Goal:
Switch every "dropdown" in the entries below to "drop-down menu", and copy the lines back otherwise unchanged, omitting the pictures.

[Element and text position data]
⟨

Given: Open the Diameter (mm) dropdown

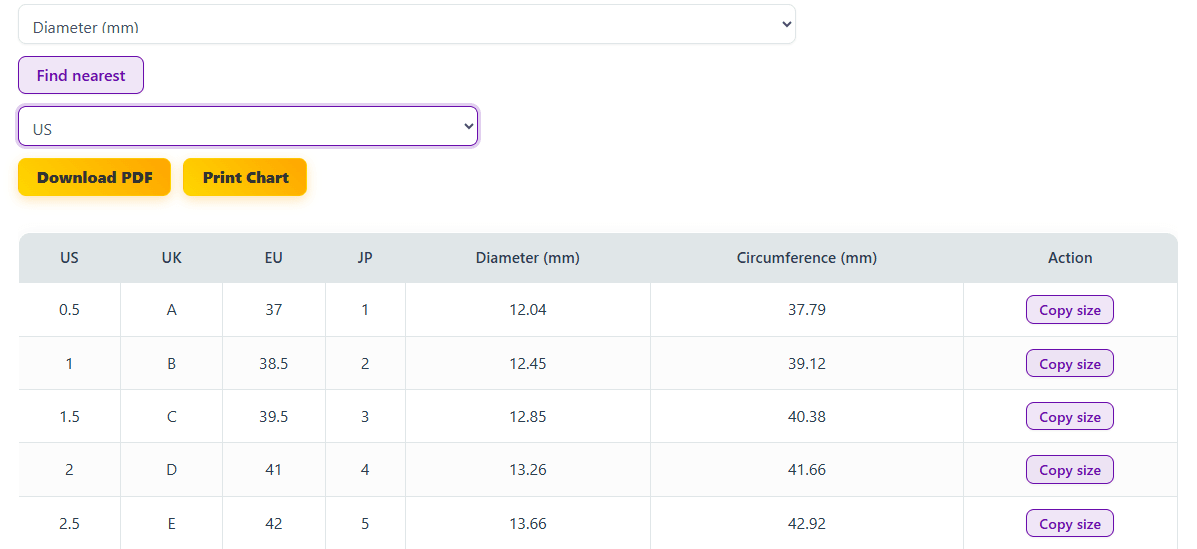Looking at the screenshot, I should click(406, 26).
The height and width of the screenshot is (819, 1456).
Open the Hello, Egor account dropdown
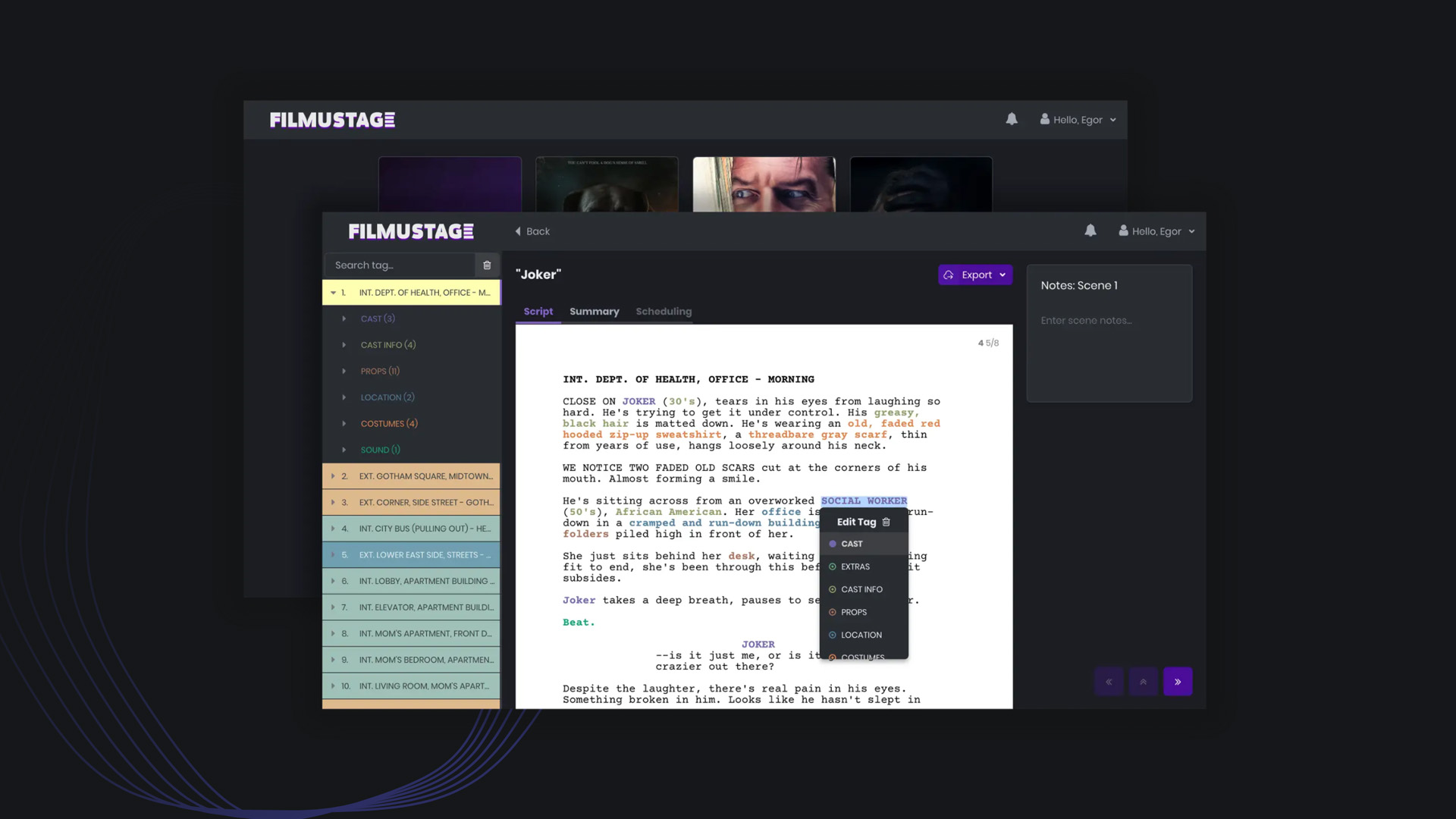coord(1156,231)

⟩

Written response:
Given: Open the Diameter (mm) drop-down menu

Looking at the screenshot, I should click(406, 26).
The height and width of the screenshot is (819, 1456).
Open the Hello, Egor account drop-down menu
coord(1156,231)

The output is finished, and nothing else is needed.